A Texas Republican best known for dressing up as "gay Hitler" became only the second U.S. legislator since the Civil War to file a formal bill calling for secession.
State Rep. Kyle Biedermann (R- Fredericksburg) filed the Texas Independence Referendum Act, which would allow voters to decide in November whether to leave the U.S. and establish an independent republic -- although doing so remains illegal, reported The Daily Beast.
"If there was any constitutional issue resolved by the Civil War," ruled the late Supreme Court Justice Antonin Scalia, "it is that there is no right to secede."
Other Republicans have denounced the bill as a "disgrace" and "seditious," but the fact that it was filed should be yet another warning about the state of U.S. democracy, according to experts.
"Precisely the kind of violence used at the Capitol on Jan. 6 has been used before to catch pro-Union Texans off the guard and push for separation before it could be stopped," said Richard Kreitner, author of Break It Up, a history of U.S. secession movements. "There are plenty of reasons to conclude it could not happen as easily now as it is then, but little reason to assume it could not happen at all."
Allen West, who leads the Texas GOP, and talk-radio host Rush Limbaugh have also pushed secession to protest the election of Democratic President Joe Biden, and other supporters of former president Donald Trump -- including the head of Wyoming's GOP, Sen. Kevin Cramer (R-ND) and the right-wing Claremont Institute -- have called for the potential breakup of the U.S.
Biedermann's primary ally is the Texas Nationalist Movement, whose leaders gained notoriety for making multiple visits to Moscow as part of the Kremlin's efforts to interfere in the 2016 election, and TNM head Daniel Miller claims to have received some funding from Russia.

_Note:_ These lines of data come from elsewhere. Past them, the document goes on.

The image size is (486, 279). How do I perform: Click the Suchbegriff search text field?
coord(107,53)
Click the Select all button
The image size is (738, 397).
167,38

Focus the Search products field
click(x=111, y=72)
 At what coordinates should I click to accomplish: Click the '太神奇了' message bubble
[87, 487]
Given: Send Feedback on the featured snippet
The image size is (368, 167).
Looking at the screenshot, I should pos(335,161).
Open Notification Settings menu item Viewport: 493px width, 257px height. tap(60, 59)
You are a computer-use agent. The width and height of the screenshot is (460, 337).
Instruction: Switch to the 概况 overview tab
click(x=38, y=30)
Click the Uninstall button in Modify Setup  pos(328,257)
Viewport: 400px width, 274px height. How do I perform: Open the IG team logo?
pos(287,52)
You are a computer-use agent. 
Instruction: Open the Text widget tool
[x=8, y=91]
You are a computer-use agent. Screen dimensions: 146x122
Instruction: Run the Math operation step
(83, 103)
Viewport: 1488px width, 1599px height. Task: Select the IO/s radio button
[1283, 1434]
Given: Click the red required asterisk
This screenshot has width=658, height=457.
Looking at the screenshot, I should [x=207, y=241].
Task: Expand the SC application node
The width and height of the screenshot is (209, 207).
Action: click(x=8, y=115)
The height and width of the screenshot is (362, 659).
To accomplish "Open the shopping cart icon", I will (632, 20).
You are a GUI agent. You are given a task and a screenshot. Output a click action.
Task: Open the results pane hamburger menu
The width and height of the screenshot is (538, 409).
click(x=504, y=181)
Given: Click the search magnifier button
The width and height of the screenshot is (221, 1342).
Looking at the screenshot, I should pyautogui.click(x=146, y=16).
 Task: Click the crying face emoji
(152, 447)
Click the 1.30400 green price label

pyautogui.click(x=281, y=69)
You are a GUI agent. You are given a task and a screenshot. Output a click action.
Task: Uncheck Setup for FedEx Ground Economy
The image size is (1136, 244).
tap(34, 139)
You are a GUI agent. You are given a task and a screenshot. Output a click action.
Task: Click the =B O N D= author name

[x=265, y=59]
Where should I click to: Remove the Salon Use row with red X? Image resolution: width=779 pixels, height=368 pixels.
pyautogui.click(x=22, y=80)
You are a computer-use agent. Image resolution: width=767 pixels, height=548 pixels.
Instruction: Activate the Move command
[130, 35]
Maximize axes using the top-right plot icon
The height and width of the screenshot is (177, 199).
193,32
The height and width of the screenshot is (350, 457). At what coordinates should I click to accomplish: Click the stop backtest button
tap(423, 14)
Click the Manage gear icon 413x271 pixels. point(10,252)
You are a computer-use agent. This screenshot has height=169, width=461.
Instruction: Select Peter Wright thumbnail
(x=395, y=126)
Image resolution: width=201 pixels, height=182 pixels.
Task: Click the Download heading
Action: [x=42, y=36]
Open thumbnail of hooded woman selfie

The Texas Republican and Miller have made several appearances together recently, and Biedermann confirmed that he filed his bill at the group's urging.
Bidermann also confirmed that he took part in the pro-Trump demonstration Jan. 6 in Washington that ended in the deadly insurrection attempt at the U.S. Capitol, although he claims not to have engaged in violence and has not been charged with any crimes.